━━ DATA TO PROCESS ━━

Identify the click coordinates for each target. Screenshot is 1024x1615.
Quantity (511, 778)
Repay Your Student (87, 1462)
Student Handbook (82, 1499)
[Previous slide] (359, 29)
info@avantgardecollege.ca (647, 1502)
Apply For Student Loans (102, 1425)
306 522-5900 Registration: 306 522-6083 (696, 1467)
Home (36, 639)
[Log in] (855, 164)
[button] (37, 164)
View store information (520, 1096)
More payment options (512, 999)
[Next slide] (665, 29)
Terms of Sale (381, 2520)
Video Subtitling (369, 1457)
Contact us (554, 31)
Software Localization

━━━

EXERCISE BRIEF: Find each line in the material above that carries the string "Student", and copy it.

ANSWER BOX:
Repay Your Student (87, 1462)
Student Handbook (82, 1499)
Apply For Student Loans (102, 1425)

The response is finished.